After spending some quality time with the Leica D-LUX 4, it is now time to say good-bye to the camera that stood by me for the past week or so. During my last day of shooting, I used it in a party/bar type atmosphere as well as on the streets documenting real life. Additionally, my experience with the Hasselblad H4D-40 was documented with this camera. So without further hesitation, I now conclude the field review and elaborate on my final experiences.
Day 1: Covered the feel of the camera and the basics of the new firmware update.
Day 2: Covered more of the firmware update in use.
The Weekend: Explored the wonderful color rendition and exposure problems.
Day 5: Explored the High ISO usability of this camera.
Author’s note: the opening shot was shot on 20th St and 6th Ave after a fire happened. Witnesses said a transformer went crazy and burned the line straight up.
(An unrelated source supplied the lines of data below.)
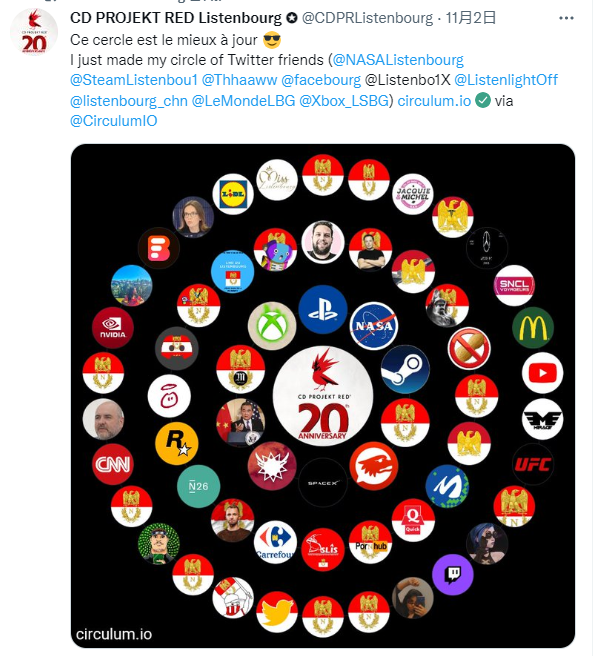The height and width of the screenshot is (656, 602).
Task: Click the UFC logo avatar
Action: click(532, 464)
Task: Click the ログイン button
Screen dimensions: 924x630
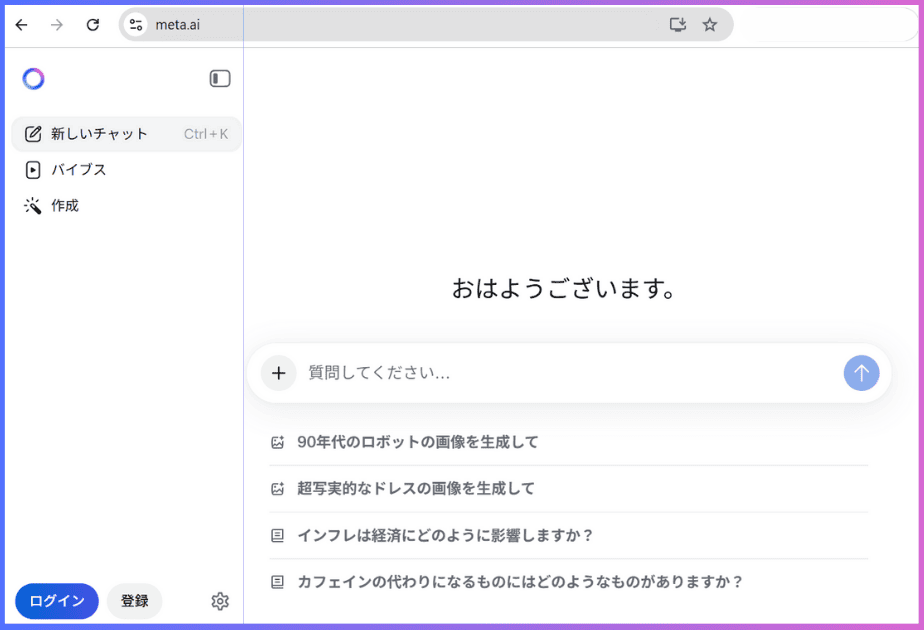Action: (x=56, y=601)
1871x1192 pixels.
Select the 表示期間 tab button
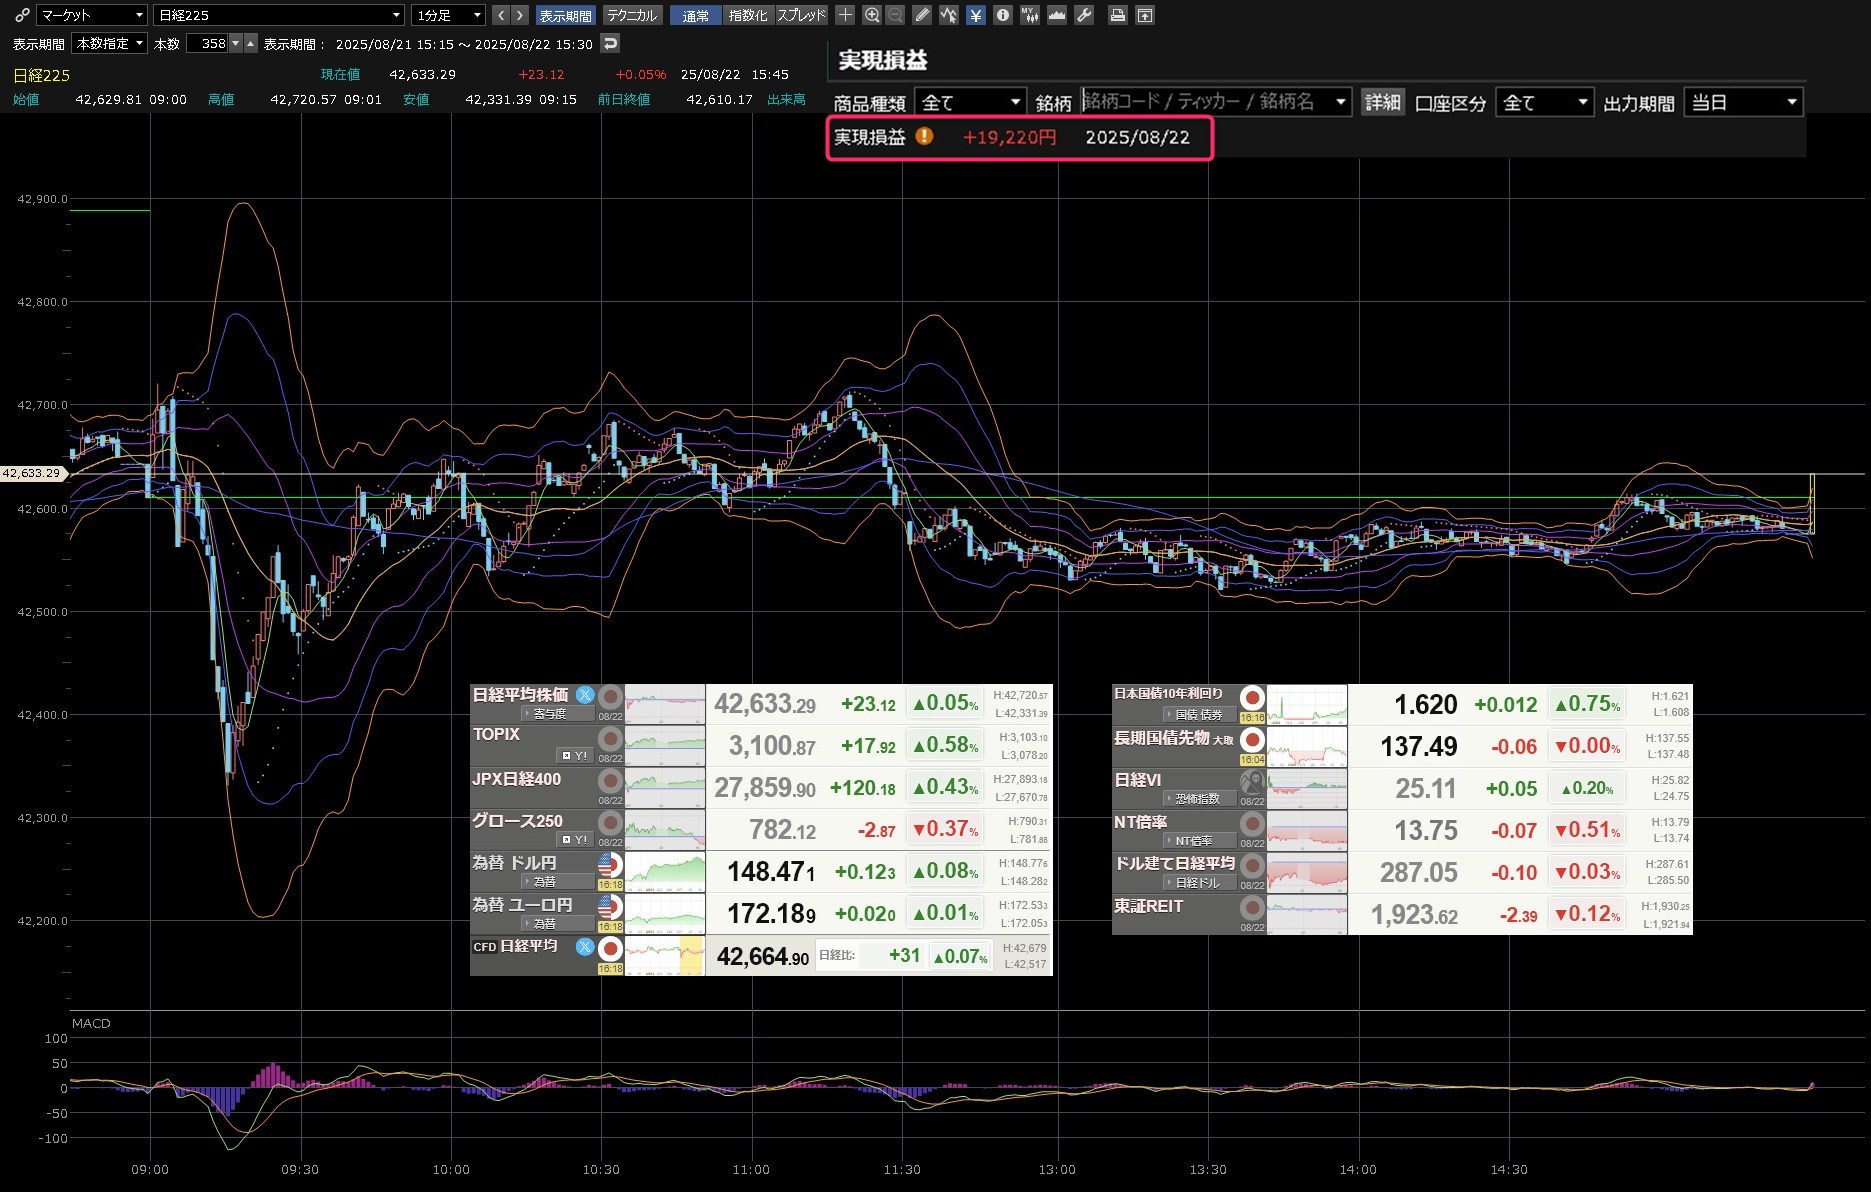[565, 15]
As you can tell from the opening photo, color rendition is wonderful once again. To be fair, this is in very good lighting. But users can know that if they carry this or the Panasonic LX3 with them that their cameras will be capable of delivering splendid photos.
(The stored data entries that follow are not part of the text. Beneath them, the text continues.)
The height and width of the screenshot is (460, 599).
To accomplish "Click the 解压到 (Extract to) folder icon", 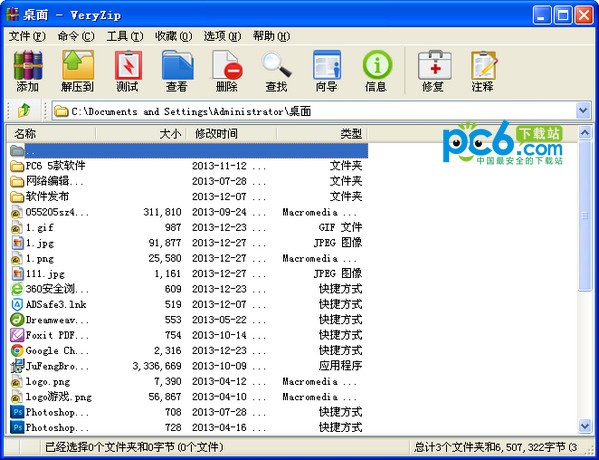I will click(78, 71).
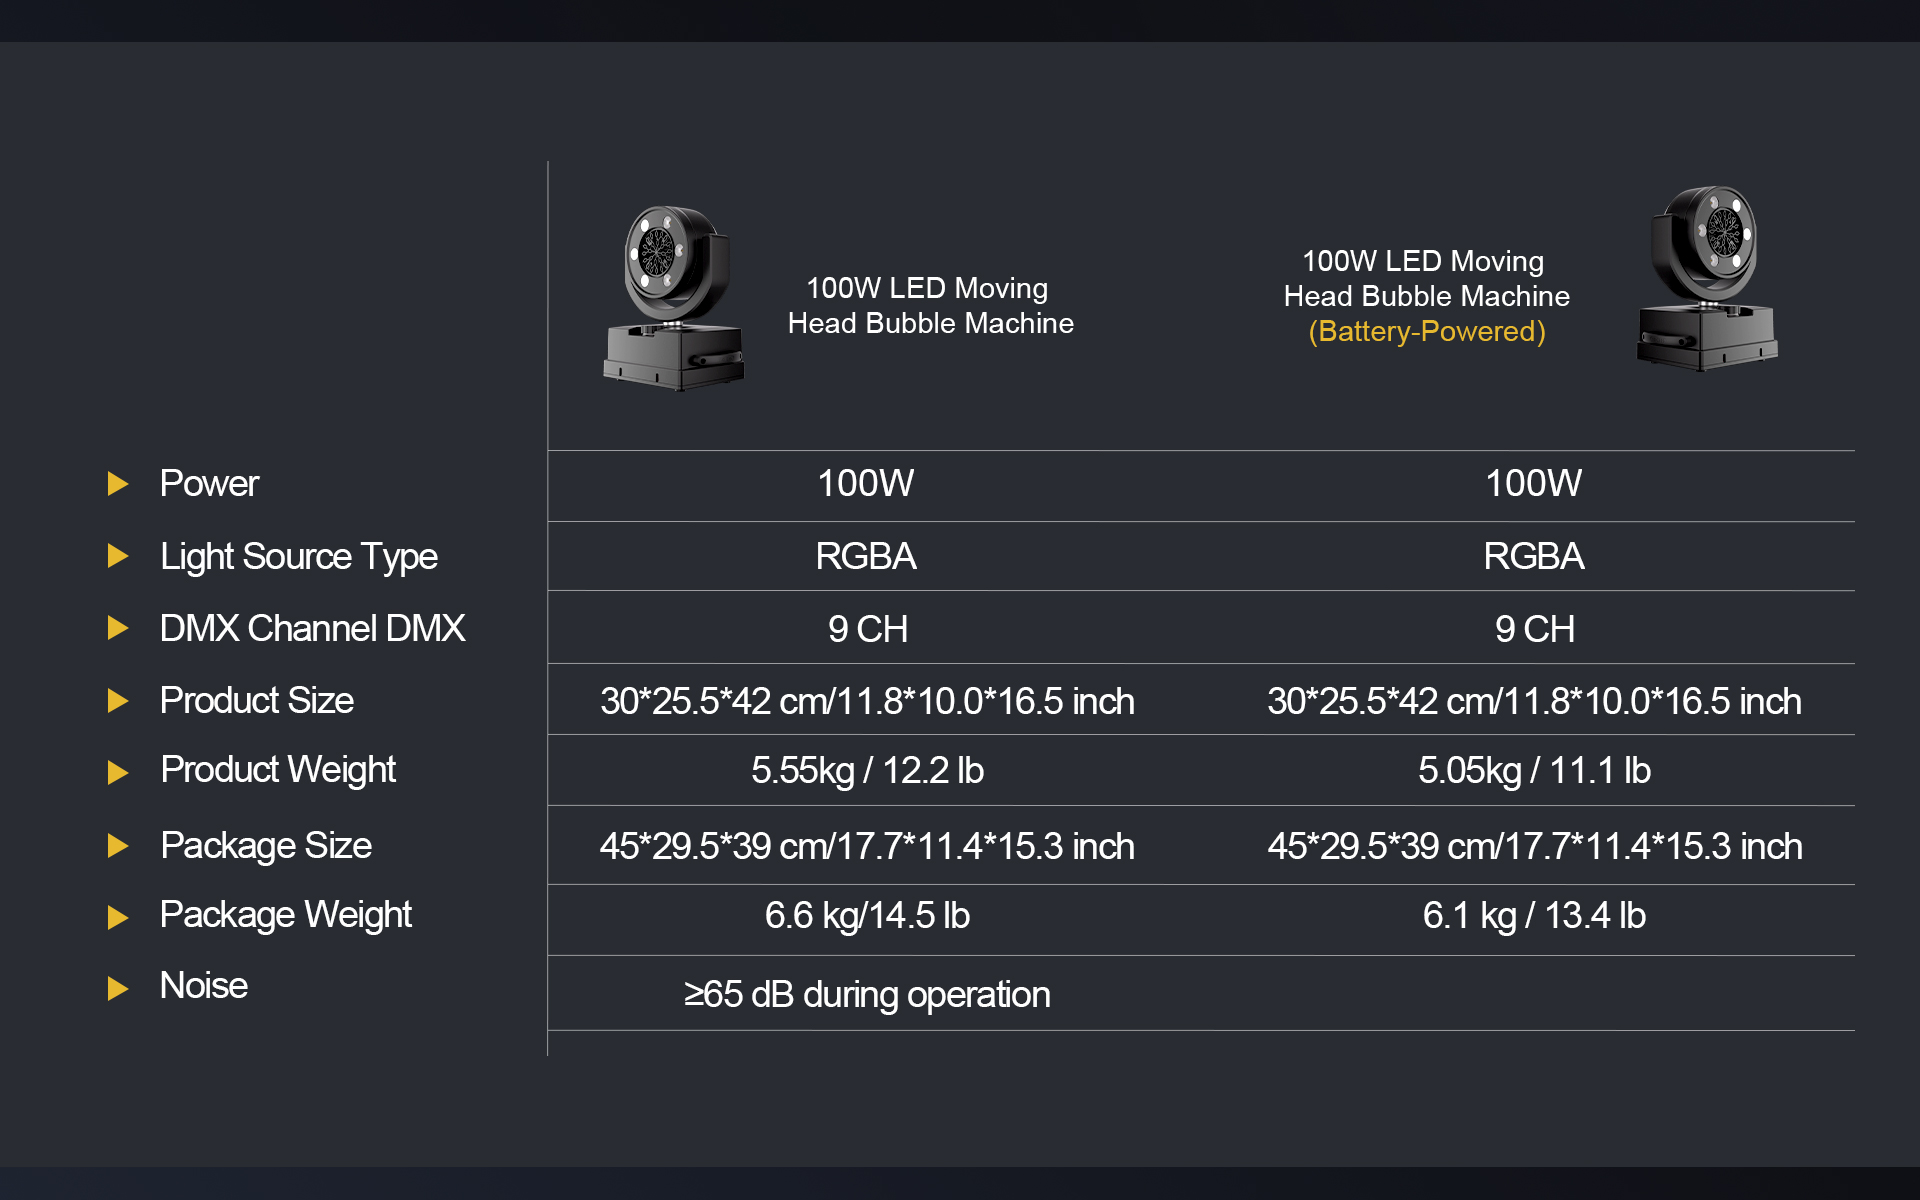The image size is (1920, 1200).
Task: Click the 100W LED Moving Head Bubble Machine title
Action: (930, 306)
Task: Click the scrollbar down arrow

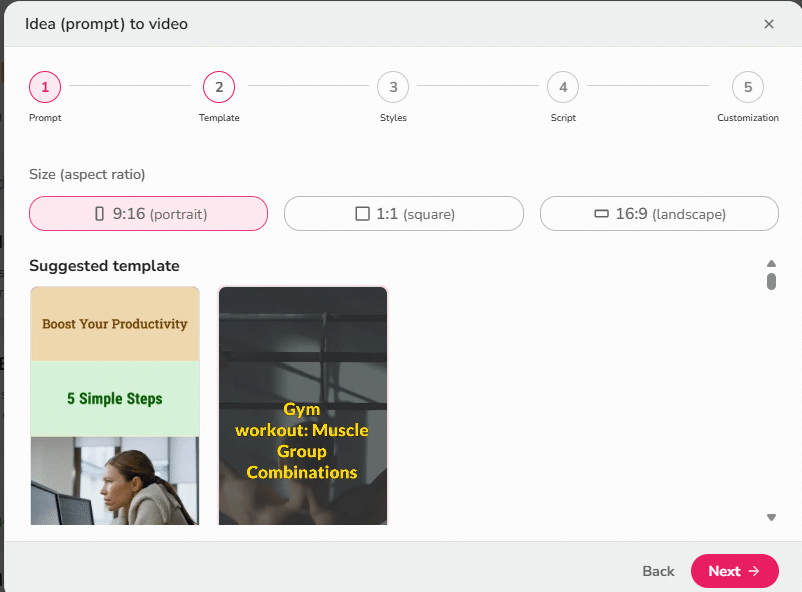Action: click(x=771, y=517)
However, in low or bad lighting the D-LUX 4 can hit or miss in terms of color accuracy. Auto focusing was always spot on, mind you. Despite having to shoot at high ISOs (almost everything was shot at ISO 800 and above) it still delivers some good shots for the web.
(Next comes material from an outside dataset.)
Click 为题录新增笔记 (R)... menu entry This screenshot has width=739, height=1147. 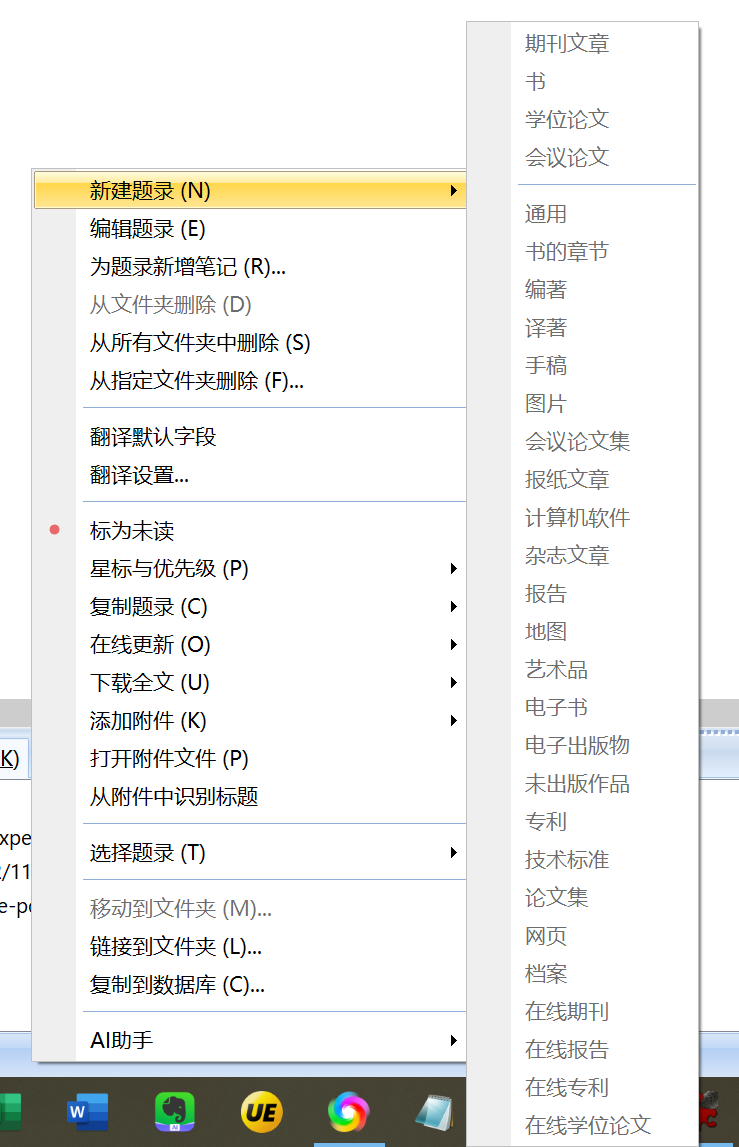point(188,267)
Also, to be fair, my 5D Mk II has sometimes failed in terms of white balance/color accuracy in this setting. But this place can sometimes be difficult to shoot in (which is why I picked it for this torture test.)
When the camera gets the colors right, the photos come out lovely. Because of this problem, you’ll once again always want to shoot in RAW. There are different sized RAW photos, I didn’t see too much of a difference between any of them.
It can be concluded that for a point-and-shoot camera, the D-LUX 4 can perform very well a majority of the time but in difficult shooting situations it can only try its best given what it has.
For a small sensor compact, the depth of field can be very nice. However, the “bokeh” is more pronounced in the Macro range.
I wouldn’t think I’d want to make prints of these. Perhaps 4 x 5′s or so, but even then I’d want to do some photoshopping due to the industry turning me into a pixel-peeper.
This is one of the environments that the typical user of this camera may shoot in. In which case, it does better than most other compacts in the scenario.
D-LUX 4 Loves
- Body design
- Lens, I don’t mind a lack of longer zoom when I’ve got a nice bright and sharp lens like this.
- Simpler and more pleasing menu than the Panasonic version
- Shoots RAW, and many sized RAW files
- Comfortable, but can feel like it can slip out of your hands at times.
- Lens cap
- High ISO isn’t terrible for a compact
- Small and discrete profile
- Simple layout of buttons
- Easy learning curve
D-LUX 4 Hates
- Lens cap flops about everywhere
- White balance problems at times
- Minor and rare auto-focus issues
The D-LUX 4 is highly recommended by me.